Single by Ted Gärdestad

from the album Undringar
- A-side: "Jag vill ha en egen måne"
- B-side: "När du kommer"
- Released: April 1972
- Genre: Vispop, soft rock, folk rock
- Label: Polar
- Songwriters: Ted Gärdestad Kenneth Gärdestad

Ted Gärdestad singles chronology
|  | "Jag vill ha en egen måne" (1972) | "Jag ska fånga en ängel" (1973) |

= Jag vill ha en egen måne =

"Jag vill ha en egen måne" (English: I want my own moon) is a song written by Swedish lyricist Kenneth Gärdestad and singer-songwriter Ted Gärdestad. Ted Gärdestad recorded the song, and released it as a single (Polar POS 1155) in April 1972. The song became his breakthrough, charting at Svensktoppen, where it stayed for 14 weeks between 11 June and 10 September 1972, topping the charts.
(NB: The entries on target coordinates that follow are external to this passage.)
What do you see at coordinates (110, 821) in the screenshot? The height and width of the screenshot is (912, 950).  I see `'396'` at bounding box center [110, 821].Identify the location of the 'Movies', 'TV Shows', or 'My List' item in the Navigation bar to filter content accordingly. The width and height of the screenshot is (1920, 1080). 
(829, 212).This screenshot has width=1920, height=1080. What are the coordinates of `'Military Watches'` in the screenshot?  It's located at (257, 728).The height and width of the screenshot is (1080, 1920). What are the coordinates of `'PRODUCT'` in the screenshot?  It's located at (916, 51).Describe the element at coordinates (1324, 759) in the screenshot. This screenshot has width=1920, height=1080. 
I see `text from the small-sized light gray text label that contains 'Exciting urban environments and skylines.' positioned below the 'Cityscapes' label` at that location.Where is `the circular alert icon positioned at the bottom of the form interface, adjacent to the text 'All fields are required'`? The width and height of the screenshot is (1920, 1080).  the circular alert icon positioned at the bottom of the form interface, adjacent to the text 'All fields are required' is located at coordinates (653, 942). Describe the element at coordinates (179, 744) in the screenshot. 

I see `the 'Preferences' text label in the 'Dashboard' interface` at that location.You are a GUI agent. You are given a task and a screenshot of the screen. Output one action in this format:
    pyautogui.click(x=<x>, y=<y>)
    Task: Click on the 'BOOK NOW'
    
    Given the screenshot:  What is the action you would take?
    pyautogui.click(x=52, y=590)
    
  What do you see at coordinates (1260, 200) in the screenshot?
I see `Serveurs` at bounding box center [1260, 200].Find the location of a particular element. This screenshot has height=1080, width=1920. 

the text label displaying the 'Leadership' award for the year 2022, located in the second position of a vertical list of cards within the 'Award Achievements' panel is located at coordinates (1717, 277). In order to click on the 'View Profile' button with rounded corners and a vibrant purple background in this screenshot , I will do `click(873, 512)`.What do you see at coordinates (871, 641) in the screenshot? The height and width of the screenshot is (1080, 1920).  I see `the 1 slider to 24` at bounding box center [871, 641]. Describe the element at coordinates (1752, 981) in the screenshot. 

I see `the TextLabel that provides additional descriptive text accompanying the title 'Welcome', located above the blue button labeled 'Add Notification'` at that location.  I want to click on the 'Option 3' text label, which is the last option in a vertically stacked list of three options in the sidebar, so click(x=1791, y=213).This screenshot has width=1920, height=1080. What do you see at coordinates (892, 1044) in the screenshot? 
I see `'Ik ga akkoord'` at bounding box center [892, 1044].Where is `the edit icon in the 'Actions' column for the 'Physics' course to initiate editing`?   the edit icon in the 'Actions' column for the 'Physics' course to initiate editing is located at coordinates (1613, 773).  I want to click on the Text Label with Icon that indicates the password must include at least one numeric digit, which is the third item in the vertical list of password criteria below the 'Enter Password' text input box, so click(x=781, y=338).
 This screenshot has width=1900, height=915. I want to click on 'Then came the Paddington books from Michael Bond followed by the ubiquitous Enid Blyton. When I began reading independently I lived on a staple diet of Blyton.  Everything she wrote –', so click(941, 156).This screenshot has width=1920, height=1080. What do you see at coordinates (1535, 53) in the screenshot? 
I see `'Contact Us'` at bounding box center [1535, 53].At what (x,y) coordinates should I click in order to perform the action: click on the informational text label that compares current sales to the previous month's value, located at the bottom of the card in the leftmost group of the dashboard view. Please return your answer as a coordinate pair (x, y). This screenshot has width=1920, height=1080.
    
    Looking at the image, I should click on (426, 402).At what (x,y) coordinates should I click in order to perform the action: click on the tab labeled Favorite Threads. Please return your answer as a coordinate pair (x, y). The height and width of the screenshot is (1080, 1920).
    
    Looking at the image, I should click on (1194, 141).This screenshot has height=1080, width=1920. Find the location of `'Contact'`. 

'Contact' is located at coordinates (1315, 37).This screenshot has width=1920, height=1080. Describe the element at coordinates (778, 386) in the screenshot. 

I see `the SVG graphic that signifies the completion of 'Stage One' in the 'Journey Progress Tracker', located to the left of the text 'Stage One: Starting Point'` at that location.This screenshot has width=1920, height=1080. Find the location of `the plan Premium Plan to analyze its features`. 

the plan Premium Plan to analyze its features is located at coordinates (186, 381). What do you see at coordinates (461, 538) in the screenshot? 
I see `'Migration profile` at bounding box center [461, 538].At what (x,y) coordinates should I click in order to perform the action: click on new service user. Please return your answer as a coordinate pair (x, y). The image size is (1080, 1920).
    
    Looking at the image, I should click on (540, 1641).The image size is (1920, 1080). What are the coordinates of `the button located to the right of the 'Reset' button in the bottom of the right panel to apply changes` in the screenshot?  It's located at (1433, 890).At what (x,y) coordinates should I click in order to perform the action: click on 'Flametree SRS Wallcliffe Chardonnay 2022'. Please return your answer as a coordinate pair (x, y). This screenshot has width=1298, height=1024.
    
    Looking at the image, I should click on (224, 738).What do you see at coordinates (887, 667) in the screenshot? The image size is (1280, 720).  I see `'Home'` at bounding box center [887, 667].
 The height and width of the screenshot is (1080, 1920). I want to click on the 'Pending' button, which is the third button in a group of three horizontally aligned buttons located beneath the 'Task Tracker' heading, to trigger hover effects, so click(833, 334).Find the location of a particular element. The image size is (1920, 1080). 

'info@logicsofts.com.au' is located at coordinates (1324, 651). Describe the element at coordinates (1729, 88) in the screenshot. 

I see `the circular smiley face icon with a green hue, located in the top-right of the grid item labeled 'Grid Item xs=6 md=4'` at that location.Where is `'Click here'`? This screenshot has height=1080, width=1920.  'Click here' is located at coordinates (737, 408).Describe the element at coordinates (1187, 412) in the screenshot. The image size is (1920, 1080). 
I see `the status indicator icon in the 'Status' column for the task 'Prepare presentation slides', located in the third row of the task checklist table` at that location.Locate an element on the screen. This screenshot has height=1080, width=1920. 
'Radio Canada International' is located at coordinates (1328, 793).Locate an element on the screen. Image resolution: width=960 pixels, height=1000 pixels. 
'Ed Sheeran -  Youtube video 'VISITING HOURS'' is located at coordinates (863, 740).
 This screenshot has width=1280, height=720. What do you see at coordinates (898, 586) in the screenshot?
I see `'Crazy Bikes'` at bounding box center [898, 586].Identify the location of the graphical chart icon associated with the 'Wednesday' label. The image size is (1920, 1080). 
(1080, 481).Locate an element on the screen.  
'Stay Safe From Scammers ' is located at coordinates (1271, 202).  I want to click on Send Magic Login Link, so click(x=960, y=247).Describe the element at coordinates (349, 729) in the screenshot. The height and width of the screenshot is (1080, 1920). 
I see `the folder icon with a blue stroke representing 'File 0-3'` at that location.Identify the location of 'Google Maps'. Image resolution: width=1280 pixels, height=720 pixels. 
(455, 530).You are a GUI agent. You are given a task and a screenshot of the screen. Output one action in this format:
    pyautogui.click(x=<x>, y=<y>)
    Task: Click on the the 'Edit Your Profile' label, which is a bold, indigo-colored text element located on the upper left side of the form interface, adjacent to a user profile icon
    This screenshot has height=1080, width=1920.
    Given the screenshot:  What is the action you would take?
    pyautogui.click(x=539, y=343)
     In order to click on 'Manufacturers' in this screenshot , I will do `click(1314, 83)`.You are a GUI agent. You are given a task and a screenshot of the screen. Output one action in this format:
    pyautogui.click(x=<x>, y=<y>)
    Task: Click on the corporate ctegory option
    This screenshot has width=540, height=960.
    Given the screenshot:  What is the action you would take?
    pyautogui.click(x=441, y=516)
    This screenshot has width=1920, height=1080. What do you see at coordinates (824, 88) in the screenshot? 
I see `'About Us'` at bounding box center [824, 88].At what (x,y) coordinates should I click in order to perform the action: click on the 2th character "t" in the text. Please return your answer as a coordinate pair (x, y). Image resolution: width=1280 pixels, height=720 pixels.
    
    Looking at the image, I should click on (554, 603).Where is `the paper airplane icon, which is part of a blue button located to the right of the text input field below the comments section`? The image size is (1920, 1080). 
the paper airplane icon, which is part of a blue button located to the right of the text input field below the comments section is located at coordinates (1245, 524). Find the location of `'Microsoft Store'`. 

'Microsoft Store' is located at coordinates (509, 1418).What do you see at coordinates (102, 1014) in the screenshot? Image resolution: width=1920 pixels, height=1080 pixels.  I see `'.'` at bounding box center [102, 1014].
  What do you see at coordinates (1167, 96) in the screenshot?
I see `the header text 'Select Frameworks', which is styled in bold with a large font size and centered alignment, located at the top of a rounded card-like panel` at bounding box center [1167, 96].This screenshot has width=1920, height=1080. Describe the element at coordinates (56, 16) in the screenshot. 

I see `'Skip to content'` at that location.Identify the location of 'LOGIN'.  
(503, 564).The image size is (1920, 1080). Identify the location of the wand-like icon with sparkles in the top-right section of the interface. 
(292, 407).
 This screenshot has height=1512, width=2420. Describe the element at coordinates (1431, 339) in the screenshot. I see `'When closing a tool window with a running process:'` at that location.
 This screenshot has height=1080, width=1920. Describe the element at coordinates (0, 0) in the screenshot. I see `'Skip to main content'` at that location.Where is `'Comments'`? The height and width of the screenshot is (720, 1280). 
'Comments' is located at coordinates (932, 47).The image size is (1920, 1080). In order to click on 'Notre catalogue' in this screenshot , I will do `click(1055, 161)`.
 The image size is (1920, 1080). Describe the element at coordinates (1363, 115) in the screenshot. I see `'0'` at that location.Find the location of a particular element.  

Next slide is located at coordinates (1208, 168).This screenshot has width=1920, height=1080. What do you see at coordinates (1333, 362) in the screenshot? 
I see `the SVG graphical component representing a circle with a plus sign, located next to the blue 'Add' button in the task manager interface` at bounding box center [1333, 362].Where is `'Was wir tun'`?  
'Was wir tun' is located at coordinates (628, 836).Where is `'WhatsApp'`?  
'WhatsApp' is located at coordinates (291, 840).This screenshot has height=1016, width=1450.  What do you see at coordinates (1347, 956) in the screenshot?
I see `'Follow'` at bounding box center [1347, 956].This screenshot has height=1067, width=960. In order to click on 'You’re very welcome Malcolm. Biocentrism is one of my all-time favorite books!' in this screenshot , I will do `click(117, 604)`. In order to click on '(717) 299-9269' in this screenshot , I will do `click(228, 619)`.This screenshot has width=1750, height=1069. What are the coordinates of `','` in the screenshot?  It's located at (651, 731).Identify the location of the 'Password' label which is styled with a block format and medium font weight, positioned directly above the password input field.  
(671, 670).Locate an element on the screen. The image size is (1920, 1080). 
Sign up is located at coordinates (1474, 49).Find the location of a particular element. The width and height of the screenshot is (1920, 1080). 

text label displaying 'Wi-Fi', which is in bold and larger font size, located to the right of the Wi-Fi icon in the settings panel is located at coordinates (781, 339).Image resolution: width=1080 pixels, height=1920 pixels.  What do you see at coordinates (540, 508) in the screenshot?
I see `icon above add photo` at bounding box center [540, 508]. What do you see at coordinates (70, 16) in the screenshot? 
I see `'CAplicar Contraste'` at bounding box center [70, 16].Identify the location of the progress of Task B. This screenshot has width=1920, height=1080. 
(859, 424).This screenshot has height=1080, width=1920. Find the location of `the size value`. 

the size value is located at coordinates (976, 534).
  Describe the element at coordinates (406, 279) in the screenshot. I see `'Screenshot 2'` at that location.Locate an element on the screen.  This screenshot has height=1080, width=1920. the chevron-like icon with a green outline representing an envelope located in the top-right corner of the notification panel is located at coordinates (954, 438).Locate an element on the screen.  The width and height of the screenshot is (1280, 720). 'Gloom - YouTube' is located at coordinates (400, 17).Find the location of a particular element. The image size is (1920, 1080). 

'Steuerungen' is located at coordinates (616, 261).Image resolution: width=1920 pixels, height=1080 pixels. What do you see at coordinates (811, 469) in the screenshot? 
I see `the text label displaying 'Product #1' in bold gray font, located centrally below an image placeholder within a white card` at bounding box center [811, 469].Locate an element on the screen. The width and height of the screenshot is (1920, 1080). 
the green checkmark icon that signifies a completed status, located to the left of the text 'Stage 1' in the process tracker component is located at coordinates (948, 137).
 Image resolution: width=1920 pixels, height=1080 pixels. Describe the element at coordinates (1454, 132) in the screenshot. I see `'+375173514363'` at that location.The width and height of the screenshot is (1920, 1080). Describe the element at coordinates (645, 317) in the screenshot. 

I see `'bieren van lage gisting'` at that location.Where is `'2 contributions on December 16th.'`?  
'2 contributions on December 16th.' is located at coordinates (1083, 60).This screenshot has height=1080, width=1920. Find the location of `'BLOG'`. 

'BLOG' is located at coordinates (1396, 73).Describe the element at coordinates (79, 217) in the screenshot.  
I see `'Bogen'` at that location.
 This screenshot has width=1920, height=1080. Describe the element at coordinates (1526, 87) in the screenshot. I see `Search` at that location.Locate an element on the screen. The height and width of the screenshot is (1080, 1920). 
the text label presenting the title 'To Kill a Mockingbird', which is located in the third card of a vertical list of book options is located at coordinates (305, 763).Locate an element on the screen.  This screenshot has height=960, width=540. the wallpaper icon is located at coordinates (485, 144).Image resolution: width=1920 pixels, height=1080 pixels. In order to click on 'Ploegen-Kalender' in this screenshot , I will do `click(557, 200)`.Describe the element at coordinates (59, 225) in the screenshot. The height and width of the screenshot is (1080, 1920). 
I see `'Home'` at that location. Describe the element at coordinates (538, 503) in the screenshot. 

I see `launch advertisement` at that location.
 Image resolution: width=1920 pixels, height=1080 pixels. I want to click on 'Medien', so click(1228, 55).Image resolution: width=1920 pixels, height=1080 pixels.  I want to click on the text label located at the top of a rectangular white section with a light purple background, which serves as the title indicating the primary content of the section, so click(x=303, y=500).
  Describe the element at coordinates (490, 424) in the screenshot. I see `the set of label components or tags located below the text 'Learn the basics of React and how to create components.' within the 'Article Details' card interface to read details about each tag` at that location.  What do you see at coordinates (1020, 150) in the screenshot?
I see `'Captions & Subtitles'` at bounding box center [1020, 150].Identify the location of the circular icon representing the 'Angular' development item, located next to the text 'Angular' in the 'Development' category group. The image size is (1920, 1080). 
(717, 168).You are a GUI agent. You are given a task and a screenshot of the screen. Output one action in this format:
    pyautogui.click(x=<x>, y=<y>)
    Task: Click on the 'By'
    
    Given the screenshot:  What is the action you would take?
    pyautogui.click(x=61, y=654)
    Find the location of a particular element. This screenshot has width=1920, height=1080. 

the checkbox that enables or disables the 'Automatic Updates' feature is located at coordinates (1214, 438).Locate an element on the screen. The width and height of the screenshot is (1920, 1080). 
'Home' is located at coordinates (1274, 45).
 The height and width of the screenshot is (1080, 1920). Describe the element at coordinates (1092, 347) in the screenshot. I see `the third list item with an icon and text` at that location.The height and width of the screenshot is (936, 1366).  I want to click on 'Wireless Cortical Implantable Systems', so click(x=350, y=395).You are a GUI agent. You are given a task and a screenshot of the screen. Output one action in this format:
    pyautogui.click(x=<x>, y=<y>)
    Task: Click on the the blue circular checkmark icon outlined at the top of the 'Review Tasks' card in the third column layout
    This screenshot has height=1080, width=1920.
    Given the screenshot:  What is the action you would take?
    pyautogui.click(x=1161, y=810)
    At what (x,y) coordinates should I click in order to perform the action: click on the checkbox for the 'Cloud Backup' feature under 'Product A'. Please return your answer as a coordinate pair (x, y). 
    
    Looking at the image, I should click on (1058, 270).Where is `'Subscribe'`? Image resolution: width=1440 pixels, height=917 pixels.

All ABBA members appeared in the studio during the recording; Anni-Frid Lyngstad and Agneta Fältskog appear as background singers.

The song has also been recorded by Thorleifs on the 1978 album Kurragömma and Wahlströms låten on 2010 album Vårt älskade 80-tal.

A rock-version was performed by the Gamblers at Dansbandskampen 2009.